For entrepreneurs looking to grow their business to the next level, there’s usually only one way to achieve this goal – by starting to scale their organisation with the addition of more people. Some companies, especially where professional services are involved, will decide to do that using freelance workers who are operating as ‘associates’. In this case, although the costs of accessing this type of resource may be greater per hour, they retain more flexibility to ‘buy’ only the time they need, and typically have no legal or employment responsibilities. It will also not be necessary to finance equipment such as laptops and phones, or pay into pensions. It can be a short-term collaboration; if the individual doesn’t perform, you simply do not use them again. Using freelance workers is however rarely a long-term solution and many business owners will prefer to recruit permanent staff – often more junior employees – to join their team and train them to develop with the organisation.
Regardless of whether you opt for the freelance or permanent employee route to attract the people you need to scale your business, it’s not as straightforward as getting in someone who can ‘do the job’. Apart from the obvious legal compliance issues, there are some other important initial points to consider.

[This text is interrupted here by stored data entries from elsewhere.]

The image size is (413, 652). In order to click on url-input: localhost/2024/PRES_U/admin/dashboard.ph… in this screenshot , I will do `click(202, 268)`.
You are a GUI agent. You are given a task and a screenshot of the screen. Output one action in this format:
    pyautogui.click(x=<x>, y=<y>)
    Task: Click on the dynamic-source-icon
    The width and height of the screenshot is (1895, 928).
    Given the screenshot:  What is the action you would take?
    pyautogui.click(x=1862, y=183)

The first of these is to have a clear understanding of where your business is heading in the medium term and focus on this when you secure your resources. You might be busy and think you need an assistant, but actually you may need a sales person instead. Be clear about what you require. Secondly, what exactly do you need that person to do and how are you going to identify whether they are suitable? What will their job description be? What type of leader are you going to be? How will you manage these people? Will they live up to your expectations, and will you live up to theirs? How will you measure their performance?

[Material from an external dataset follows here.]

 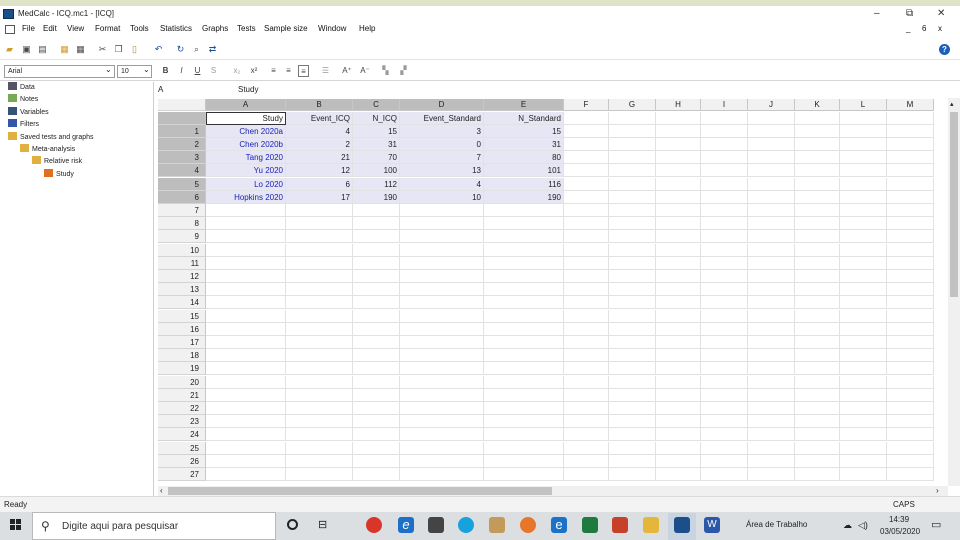 What do you see at coordinates (246, 144) in the screenshot?
I see `study-cell: Chen 2020b` at bounding box center [246, 144].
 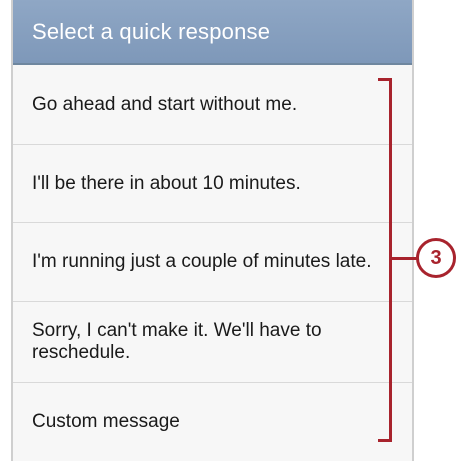 I want to click on response-option-custom-message: Custom message, so click(x=212, y=422).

Being good at evaluating and hiring the right people is critical because there’s nothing worse than having the wrong people in your organisation, especially in a small business, where a bad decision can completely alter the culture you want to foster. As the business owner, you will have very high standards because it’s your business, and an employee or contractor may never fully share your enthusiasm for success. Why would they unless they too get to enjoy a share in the financial performance of the business? To counter this, you may want to consider giving them shares as part of a tax advantaged employee share scheme after a set period, or alternatively, some form of performance related pay as a minimum.

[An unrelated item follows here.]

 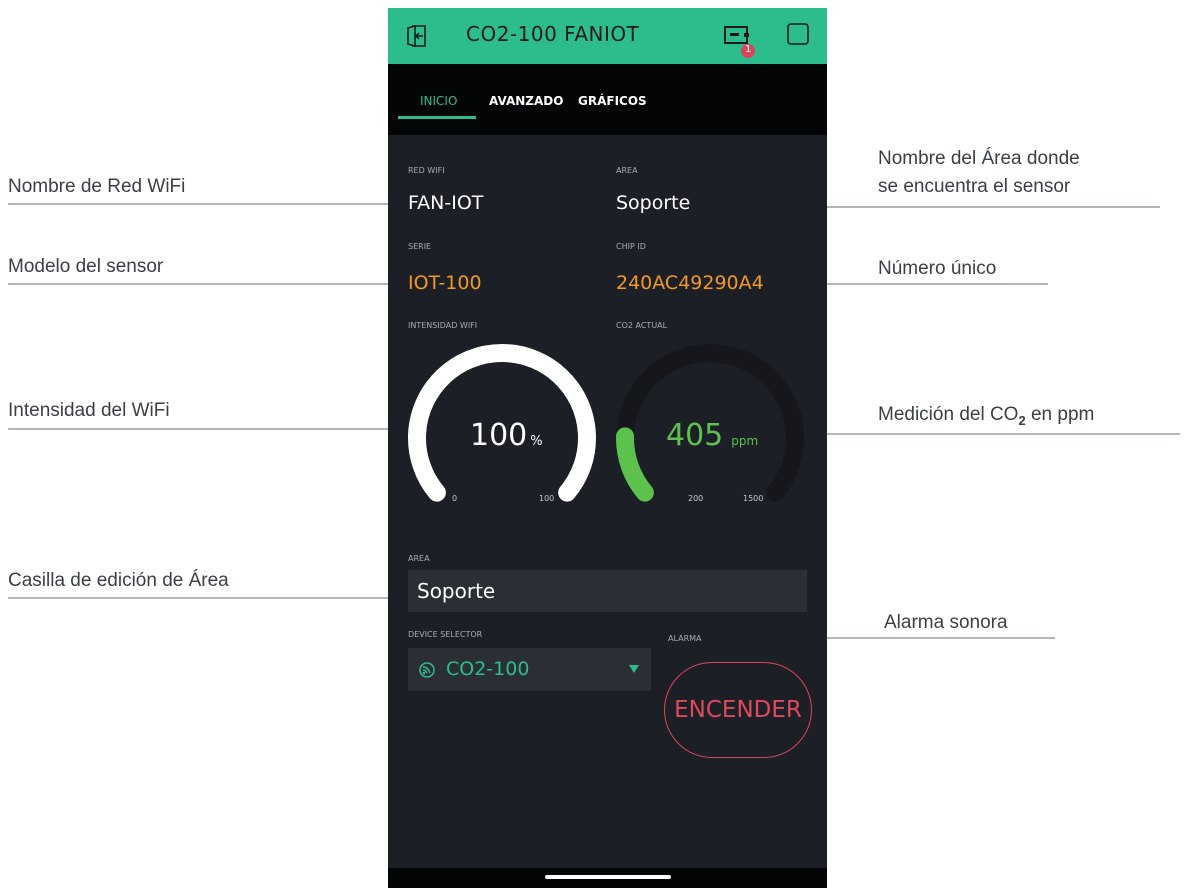 I want to click on wifi-value: FAN-IOT, so click(x=446, y=203).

Usually you can tell if an employee is of the right calibre quite quickly after they start working for you, by setting them some assignments and reviewing their approach to the work, and the standard of work they produce. You can also consider doing this at interview stage. What can be harder to judge is whether they will fit in with your company’s culture; whilst this can be tested at interview stage with targeted, open questions, you need to have a clear understanding of your company’s culture and values in order to analyse the answers you get. This is important in order to identify potential conflicts.
Before starting a round of recruitment, take some time out to consider what’s absolutely important to success. Creativity, innovation, service, value adding, technical excellence, resilience and perseverance, quality? Establish the 4 or 5 attributes that are most critical to enabling you to achieve your organisational goals, and set out to find people who display evidence of those attributes as employees and/or associates.
Some companies do this by using specialist psychometric tests which can be conducted online as part of the recruitment process. Whilst there is a cost to these tests, when recruiting key individuals for your business it can be a very worthwhile investment. These tests can evaluate a person’s cognitive preferences, how they prefer to make decisions, process information, their optimum working environment, whether they can think strategically or prefer an operational role and how much potential they offer in the long term. When considering whether to offer a key employee a share scheme, having information on a person’s capabilities and long-term potential will be a very important deciding factor. Some tests will also measure a person’s intrinsic motivators and their own value system, to spot compatibility and potential conflicts early. Although psychometric testing tends to be favoured by larger businesses, some might argue that it’s even more important for SMEs, to help them arrive at the correct hiring decisions, because the impact of one ‘bad egg’ can have an immediate effect and can have very damaging consequences.